Cette grille de l'acteur social et l'organisation retenue
comme problématique de cette recherche, dans le sillage de MONJARDET D.,
(1996), éclaire l'analyse des relations entre
« OPJ » et « APJ » qui
débouchent à la pratique dite de l' « OPJ
debout ». L'organisation est un cadre abstrait. En tant que telle,
elle ne fonctionne donc jamais en conformité parfaite avec les normes
qui sont censées la régir, même si celles-ci ne sont pas
contradictoires. Ces failles font que les policiers en tant qu'animateurs
interprètent et adaptent les règles de l'organisation. C'est en
cela qu'ils sont acteurs.
D'après cet auteur, les policiers jouissent d'une
« autonomie » qu'il appelle « pouvoir
d'initiative ». C'est ce que LOUBEL J.L., définit en termes de
« pouvoir d'appréciation »
comme « une prise de décision qui n'est pas
strictement gouvernée par des règles légales, mais qui
comporte un élément significatif de jugement
personnel. » (2006 :210)
MONJARDET insiste plus sur l'organisation que sur l'action des
acteurs.

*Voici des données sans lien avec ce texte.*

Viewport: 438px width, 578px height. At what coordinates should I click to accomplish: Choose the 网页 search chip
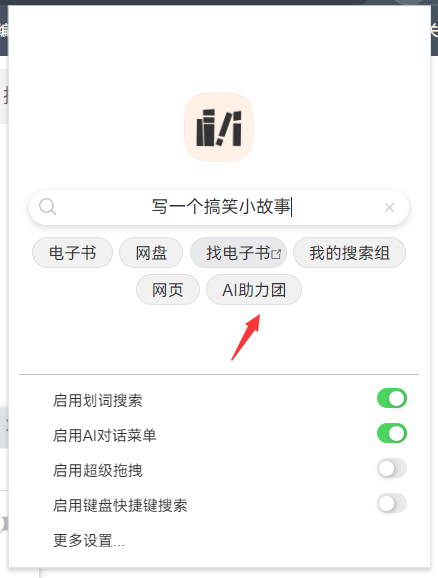(168, 290)
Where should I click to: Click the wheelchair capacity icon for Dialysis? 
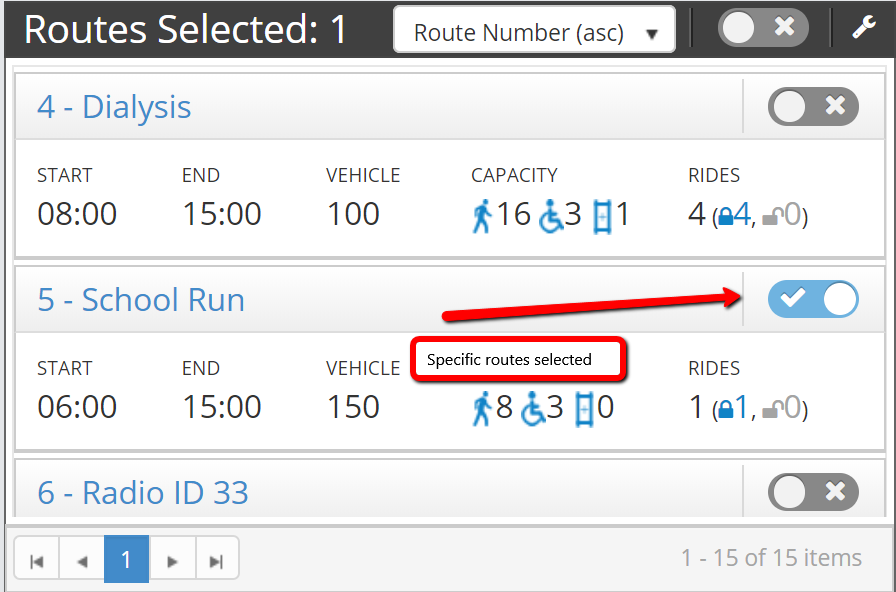click(551, 216)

Le pouvoir d'interpréter et d'adapter les règles de
l'organisation ainsi que celui d'initiative ou d'appréciation
dépendent des enjeux du pouvoir, du point de vue de chaque acteur, de
son histoire et de ses projets propres. C'est ici que nous trouvons pertinent
d'enrichir cette grille par celle de DEBUYST (1990 : 25-26).
Cette grille nous permet d'expliquer comment les policiers
sont des « acteurs sociaux » agissants, intervenants et
interagissants dans le secteur pénal selon leur point de vue lorsqu'ils
se trouvent confrontés à des règles contraignantes. Leur
point de vue est fonction de leur histoire et projet propres. Ils sont adultes,
responsables et parents ; ils doivent prendre à charge leurs
familles, s'équiper et aspirer au bien être ; le point de vue
est aussi lié à leur expérience en vue de réaliser
leurs attentes différentes de celle de l'organisation. Sinon, ils
démissionneraient de la police depuis longtemps. C'est grâce
à ces pratiques informelles qu'ils se maintiennent et que la police
fonctionne comme telle.
Par cette problématique, la question de départ
se précise pour se transformer et se prolonger en question de
recherche :
« Qu'est-ce qui est essentiel dans les
relations entre « OPJ » et « APJ » lors
de leur travail judiciaire ? »
Sans doute, elle sera complétée et enrichie par
d'autres questions pour approfondir et élargir l'objet de recherche.